**DESCRIPTION OF THE TASK:**
Among the lines below, take the one holding "Task: Tick the first email row checkbox", the one holding "The image size is (1346, 896).", and all lines between them. Set them down exactly.
═══ THE DATA ═══
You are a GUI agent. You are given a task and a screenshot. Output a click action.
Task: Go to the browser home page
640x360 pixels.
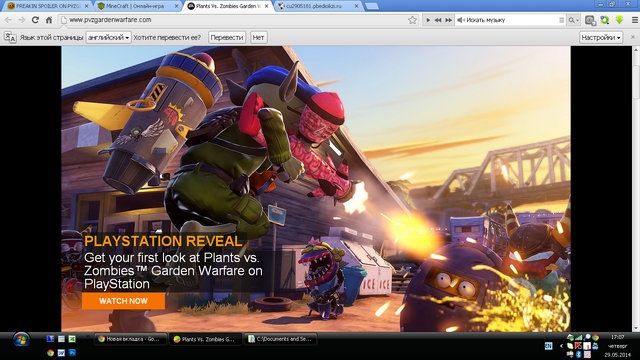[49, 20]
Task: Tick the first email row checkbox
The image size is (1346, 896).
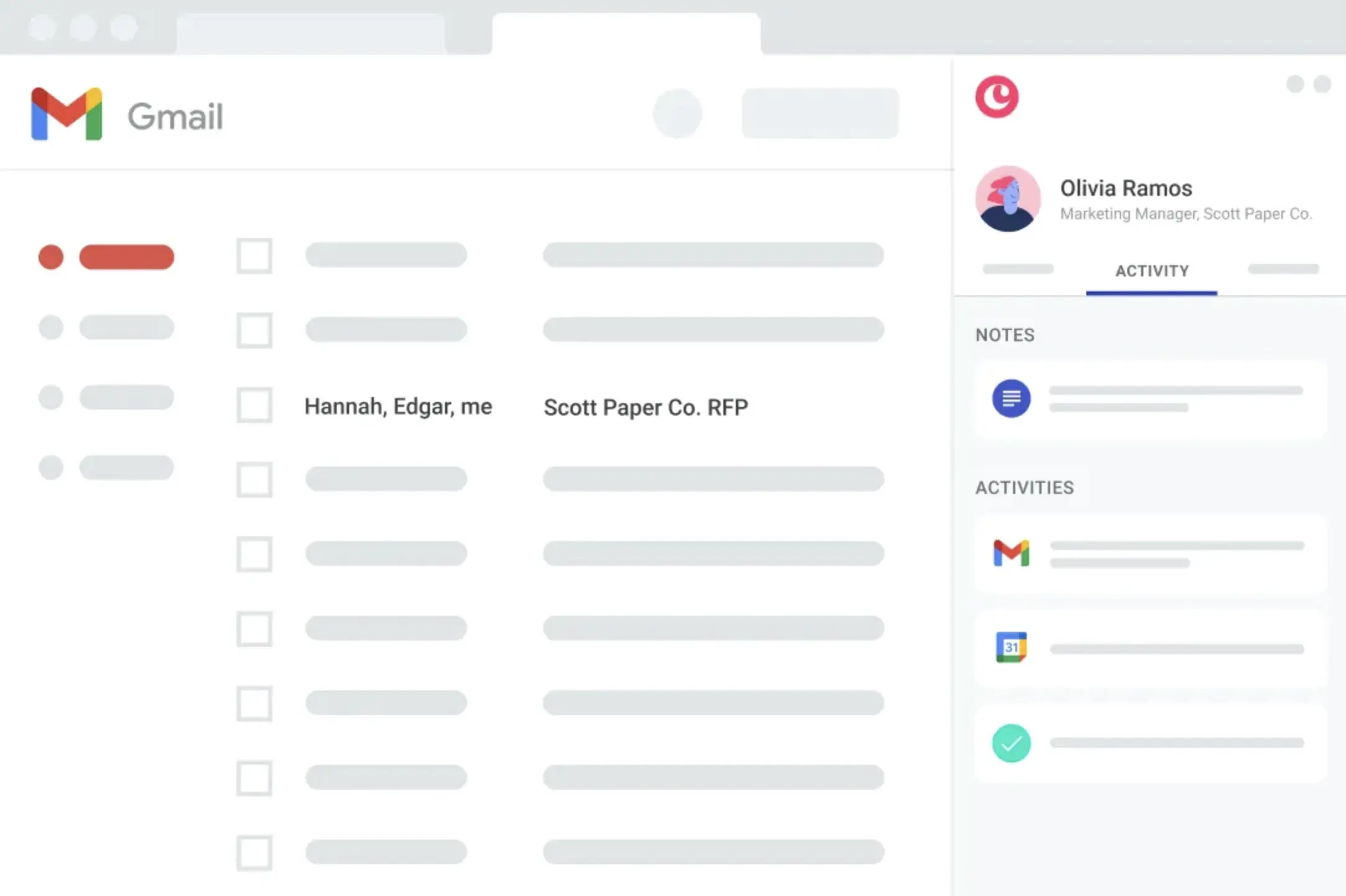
═══
═══ THE DATA ═══
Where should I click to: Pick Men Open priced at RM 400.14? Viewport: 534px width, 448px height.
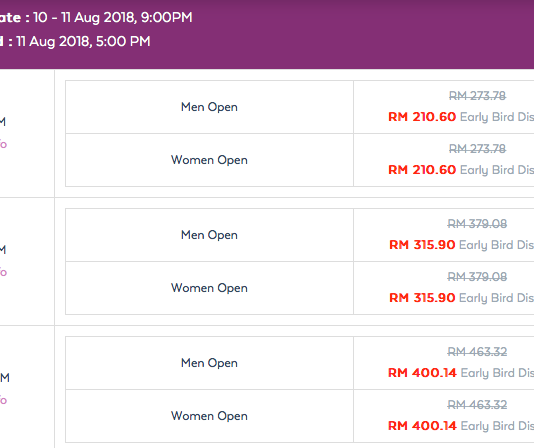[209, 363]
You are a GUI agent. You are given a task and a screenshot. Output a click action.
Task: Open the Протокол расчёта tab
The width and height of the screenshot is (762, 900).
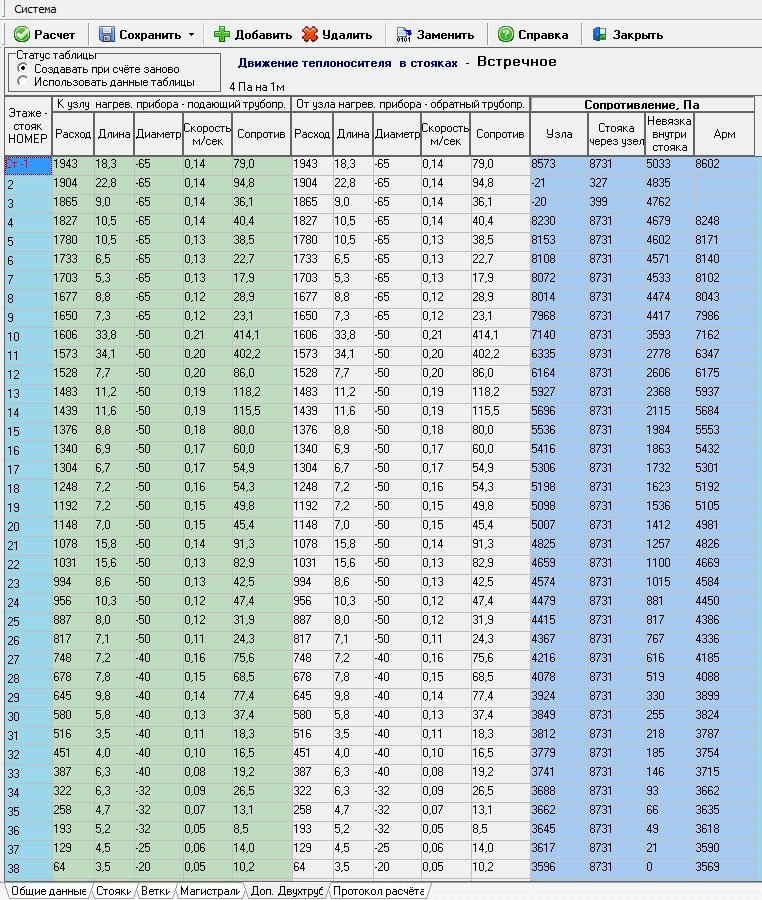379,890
═══
**EXERCISE OUTPUT:**
Task: Tick the first email row checkbox
The image size is (1346, 896).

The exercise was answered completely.